Ermordung eines Richters löst schwere Krise aus / 48 Kollegen des Ermordeten legen ihre Ämter nieder / 4.500 Richter könnten zurücktreten / Kolumbiens Justizangestellte in unbefristetem Streik / Drogenmafia hat sich auf Richter eingeschossen  ■  Aus Bogota Ciro Krauthausen

Aus Protest gegen die Ermordung des Richters Carlos Valencia Garcia am Mittwoch abend traten Donnerstag in Kolumbien die Angestellten des Justizwesens in einen unbefristeten Streik. 48 Kollegen des Ermordeten am Gerichtshof der Hauptstadt Bogota legten ihre Ämter nieder. Donnerstag abend drohte die Gewerkschaft der Justizangestellten Asonal mit dem Rücktritt aller 4.500 kolumbianischen Richter. Nur so könne auf die Untätigkeit der Regierung und die Gleichgültigkeit der gesamten Gesellschaft gegenüber der Ermordung von Richtern aufmerksam gemacht werden. Bis in die Nacht hinein beriet sich derweil ein eilends von der Regierung einberufener Sicherheitsrat, um Maßnahmen zum Schutz der bedrohten Richter einzuleiten.
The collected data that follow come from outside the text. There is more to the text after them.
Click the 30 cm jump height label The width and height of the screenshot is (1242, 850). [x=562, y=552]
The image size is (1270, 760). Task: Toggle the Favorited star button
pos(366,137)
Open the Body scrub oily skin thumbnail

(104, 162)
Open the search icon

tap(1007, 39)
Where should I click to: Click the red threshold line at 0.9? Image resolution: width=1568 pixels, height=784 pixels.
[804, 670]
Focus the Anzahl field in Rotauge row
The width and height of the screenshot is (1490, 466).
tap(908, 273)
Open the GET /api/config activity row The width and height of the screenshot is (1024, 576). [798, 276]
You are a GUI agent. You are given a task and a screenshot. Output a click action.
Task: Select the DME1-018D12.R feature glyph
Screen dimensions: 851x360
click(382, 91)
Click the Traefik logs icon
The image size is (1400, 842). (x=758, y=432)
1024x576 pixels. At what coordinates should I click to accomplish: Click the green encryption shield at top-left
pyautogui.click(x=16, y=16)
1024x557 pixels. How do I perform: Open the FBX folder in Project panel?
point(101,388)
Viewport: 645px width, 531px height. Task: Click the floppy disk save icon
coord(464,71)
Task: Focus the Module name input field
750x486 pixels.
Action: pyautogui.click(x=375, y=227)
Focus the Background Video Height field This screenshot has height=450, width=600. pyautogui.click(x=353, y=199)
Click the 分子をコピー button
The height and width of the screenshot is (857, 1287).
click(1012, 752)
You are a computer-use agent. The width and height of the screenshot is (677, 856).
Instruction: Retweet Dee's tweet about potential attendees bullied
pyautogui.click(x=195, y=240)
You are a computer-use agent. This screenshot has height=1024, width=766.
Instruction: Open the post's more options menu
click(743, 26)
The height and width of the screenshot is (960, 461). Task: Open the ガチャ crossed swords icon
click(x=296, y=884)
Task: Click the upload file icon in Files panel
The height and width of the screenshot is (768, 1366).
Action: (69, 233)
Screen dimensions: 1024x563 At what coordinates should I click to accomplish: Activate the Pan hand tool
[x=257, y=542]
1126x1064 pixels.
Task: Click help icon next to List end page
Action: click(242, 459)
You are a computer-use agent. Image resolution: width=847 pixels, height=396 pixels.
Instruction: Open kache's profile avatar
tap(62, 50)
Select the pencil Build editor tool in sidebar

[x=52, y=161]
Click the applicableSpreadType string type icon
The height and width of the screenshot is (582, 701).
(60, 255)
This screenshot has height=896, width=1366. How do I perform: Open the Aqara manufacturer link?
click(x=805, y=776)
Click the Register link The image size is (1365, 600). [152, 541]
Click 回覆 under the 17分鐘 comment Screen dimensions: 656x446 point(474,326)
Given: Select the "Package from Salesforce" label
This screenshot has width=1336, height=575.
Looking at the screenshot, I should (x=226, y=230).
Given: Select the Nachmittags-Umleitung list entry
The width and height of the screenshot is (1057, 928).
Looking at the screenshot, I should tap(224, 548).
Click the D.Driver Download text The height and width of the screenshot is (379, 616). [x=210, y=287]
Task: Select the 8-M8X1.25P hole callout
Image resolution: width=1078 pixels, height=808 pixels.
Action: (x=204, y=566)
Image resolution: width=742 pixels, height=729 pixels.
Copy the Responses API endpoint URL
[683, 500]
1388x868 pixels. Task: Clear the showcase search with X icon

Carlos Valencia Garcia wurde Mittwoch abend in Bogota von vier Killern erschossen. Wahrscheinliche Drahtzieher der Ermordung sind die Drogenmafiosi. Der Richter hatte in zweiter Instanz die Vorladungsbefehle gegen die Kokainbarone Pablo Escobar und Gonzalo Rodriguez Gacha bestätigt. Escobar, mutmaßlicher Chef des „Kartells von Medellin“, das für einen Großteil des weltweiten Kokainhandels verantwortlich ist, wurde von dem 45jährigen Richter beschuldigt, den Mord an dem Zeitungsverleger Guillermo Cano Isaza im Dezember 1986 befohlen zu haben. Rodriguez Gacha derweil soll die Ermordung des linken Parteiführers Jaime Pardo Leal im Oktober 1987 in die Wege geleitet haben.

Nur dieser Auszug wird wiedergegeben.